Fast forward to the late 90s. A group of us decided to write residential school stories for our local school using Diane’s interviews and others we had collected. A long story truncated. I drew the short straw. The writing was left up to me. Difficult does not begin to describe the process. I found an editor to help. A publisher found my stories and offered to publish. I said no. Diane continued to pester me. She had made the promise. This was her way to fulfil it. Finally I conceded. No Time to Say Goodbye: Children’s Stories of Kuper Island Residential School was published in 2001. Twenty years ago.
I had never imagined becoming an author. Being published was the furthest thing from my mind. In fact I found the very idea of people reading my writing terrifying.
Being an author was an odd thing. My name (along with Rita Morris and Ann Sam, who worked on the project) were on the front of the book but they did not, in any way, reflect the crowd of people who made the story. I’ve always been uncomfortable with that. I was a tiny piece of an unimaginably complex and distressing puzzle but I didn’t know where my piece fit. Amazingly, the book is still in print. It has sold many thousands of copies and in 2018 it was put on the BC schools’ curriculum list.
Awful as that experience was I was hooked on writing and I soon began what I call “Stories from my kitchen window”. From where I lived in Tsartlip First Nation I watched my kids and the neighbours’ kids making sense out of their world. The view from my kitchen window was a cross cultural landscape where people got along, where they didn’t get along, where who you were was determined by the colour of your skin and where you were defined by your parentage. As you can imagine my whiteness coloured everything.
My stories were wispy glimpses of kids getting up in the morning and facing the day in the sort of world that I lived in.
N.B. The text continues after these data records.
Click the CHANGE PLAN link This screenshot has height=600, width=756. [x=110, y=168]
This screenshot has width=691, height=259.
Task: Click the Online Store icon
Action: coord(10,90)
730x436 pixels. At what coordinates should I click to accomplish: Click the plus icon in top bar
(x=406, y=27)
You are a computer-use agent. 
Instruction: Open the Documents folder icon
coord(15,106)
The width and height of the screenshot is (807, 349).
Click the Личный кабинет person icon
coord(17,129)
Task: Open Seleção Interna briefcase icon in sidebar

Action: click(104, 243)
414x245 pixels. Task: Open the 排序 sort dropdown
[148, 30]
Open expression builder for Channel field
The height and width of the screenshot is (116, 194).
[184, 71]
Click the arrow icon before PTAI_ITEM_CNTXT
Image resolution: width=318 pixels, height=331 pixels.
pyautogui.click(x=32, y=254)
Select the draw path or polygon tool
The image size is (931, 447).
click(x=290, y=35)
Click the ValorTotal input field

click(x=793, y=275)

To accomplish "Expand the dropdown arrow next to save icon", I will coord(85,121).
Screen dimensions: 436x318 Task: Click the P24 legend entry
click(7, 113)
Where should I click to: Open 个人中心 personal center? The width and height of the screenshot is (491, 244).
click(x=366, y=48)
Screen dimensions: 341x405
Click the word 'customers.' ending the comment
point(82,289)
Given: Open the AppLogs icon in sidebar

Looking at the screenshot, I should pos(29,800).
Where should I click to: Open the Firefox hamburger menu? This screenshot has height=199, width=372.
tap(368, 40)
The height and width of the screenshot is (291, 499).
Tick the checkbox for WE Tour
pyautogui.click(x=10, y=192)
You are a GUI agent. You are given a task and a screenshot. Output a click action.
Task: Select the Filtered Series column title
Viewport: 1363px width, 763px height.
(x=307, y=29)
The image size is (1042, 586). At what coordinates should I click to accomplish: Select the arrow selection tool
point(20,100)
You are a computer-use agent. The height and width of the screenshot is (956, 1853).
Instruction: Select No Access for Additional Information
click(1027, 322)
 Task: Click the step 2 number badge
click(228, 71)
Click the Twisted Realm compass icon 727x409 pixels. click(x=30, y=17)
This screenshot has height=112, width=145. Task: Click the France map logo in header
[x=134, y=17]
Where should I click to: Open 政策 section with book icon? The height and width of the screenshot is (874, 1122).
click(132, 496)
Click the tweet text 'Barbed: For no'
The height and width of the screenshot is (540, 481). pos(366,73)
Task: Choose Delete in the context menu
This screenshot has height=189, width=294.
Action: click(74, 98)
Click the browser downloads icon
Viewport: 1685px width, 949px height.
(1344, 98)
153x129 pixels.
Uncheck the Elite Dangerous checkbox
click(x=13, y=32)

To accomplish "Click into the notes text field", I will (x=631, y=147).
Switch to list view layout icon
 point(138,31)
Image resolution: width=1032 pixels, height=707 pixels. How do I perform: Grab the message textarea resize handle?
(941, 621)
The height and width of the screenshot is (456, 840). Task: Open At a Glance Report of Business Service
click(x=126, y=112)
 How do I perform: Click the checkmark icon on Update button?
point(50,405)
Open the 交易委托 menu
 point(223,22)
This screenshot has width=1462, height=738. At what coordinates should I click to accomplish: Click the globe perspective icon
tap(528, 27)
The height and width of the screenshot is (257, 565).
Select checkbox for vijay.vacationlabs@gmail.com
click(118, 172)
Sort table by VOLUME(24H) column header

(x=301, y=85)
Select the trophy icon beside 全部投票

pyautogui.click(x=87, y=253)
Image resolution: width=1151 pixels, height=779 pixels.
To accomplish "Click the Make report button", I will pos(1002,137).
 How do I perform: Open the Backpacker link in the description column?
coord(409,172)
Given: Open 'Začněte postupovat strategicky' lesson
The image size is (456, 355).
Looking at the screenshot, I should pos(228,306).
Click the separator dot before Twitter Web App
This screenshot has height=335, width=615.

I crossed cultures. Of course I did. I lived in an adopted home. One where I was never entirely comfortable nor entirely welcome. But I was a mother and it was my kids’ home so it was my home as well and it provided the window from which I observed the world.
I didn’t just write kids’ books and young adult novels, although at that time they were my favourite stories. I dabbled in social commentary, history and personal essays—18 books altogether by 2020.
Twenty years after my first book was published, books number 19 and 20 are finished and will go to press in the spring of 2021—at least that’s the plan. In April, Douglas & McIntyre will publish Unravelling Canada my first travel book. You might have guessed that it’s travel through a knitting lens. In May, Orca Books will publish Growing up Elizabeth May, my first biography (for middle school age kids). COVID might mess with the publication dates so I’ll write more about these books later.
I am celebrating this anniversary in an unusual space for me. I don’t have a book on the go. Don’t worry. I have a textbook to start and an interactive ebook to write, so I’m not out of the business. But I am enjoying a very short calm. For once I am not struggling to find words. Or bewailing the ones I have found. I am riding out 2020 in this empty space. Perhaps not an entirely empty space, you might see more blogs than ever before because, as you can tell, I’m a bit of a writing addict.